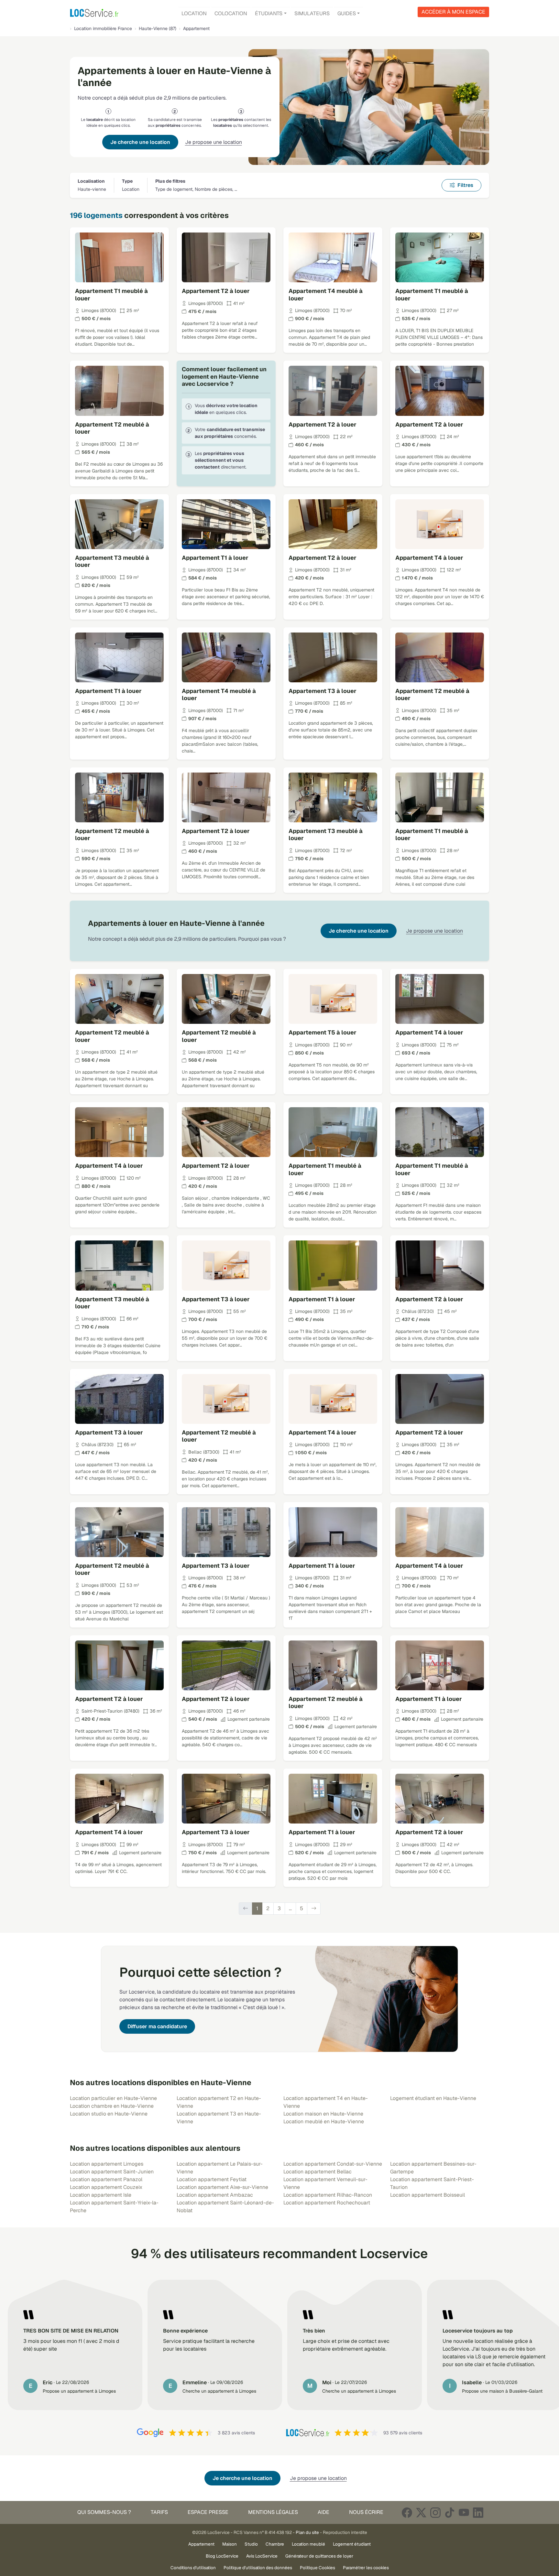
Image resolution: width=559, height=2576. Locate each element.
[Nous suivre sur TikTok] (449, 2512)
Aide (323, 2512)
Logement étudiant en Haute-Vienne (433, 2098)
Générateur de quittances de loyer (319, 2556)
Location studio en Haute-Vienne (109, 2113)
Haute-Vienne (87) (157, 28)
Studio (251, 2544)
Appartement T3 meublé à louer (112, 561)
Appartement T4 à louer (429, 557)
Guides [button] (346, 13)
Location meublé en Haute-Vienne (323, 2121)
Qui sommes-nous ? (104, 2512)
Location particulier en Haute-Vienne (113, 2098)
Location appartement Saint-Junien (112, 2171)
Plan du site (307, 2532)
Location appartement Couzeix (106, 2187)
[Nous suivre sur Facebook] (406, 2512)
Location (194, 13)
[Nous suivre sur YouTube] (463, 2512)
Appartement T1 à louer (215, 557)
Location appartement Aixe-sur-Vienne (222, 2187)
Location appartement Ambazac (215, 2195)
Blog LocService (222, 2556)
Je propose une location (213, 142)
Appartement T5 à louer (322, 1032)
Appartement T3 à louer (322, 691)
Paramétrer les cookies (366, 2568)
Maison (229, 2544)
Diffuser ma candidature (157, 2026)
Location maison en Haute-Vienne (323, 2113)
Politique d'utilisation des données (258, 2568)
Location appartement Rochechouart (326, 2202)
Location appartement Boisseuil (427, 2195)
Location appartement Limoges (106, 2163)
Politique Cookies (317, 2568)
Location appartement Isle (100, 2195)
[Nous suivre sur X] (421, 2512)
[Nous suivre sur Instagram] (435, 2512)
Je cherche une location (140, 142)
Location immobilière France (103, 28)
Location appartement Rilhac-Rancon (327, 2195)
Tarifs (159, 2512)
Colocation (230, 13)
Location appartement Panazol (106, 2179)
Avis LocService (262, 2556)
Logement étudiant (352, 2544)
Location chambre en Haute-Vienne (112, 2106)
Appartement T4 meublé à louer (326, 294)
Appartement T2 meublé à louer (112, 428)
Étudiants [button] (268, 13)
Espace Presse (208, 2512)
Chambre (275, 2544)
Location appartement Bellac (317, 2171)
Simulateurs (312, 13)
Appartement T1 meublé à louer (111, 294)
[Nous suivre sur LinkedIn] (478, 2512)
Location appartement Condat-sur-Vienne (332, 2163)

☆ ☆ ☆ ☆ ☆ ☆ ☆

Starting at the line that contains "Diffuser ma candidature (157, 2026)" and ending at the last line of the data, repeat each line exactly; include nothing else.

Diffuser ma candidature (157, 2026)
Location maison en Haute-Vienne (323, 2113)
Politique d'utilisation des données (258, 2568)
Location appartement Rochechouart (326, 2202)
Location appartement Boisseuil (427, 2195)
Location appartement Limoges (106, 2163)
Politique Cookies (317, 2568)
Location appartement Isle (100, 2195)
[Nous suivre sur X] (421, 2512)
[Nous suivre sur Instagram] (435, 2512)
Je cherche une location (140, 142)
Location immobilière France (103, 28)
Location appartement Rilhac-Rancon (327, 2195)
Tarifs (159, 2512)
Colocation (230, 13)
Location appartement Panazol (106, 2179)
Avis LocService (262, 2556)
Logement étudiant (352, 2544)
Location chambre en Haute-Vienne (112, 2106)
Appartement T4 meublé à louer (326, 294)
Appartement T2 meublé à louer (112, 428)
Étudiants [button] (268, 13)
Espace Presse (208, 2512)
Chambre (275, 2544)
Location appartement Bellac (317, 2171)
Simulateurs (312, 13)
Appartement T1 meublé à louer (111, 294)
[Nous suivre sur LinkedIn] (478, 2512)
Location appartement Condat-sur-Vienne (332, 2163)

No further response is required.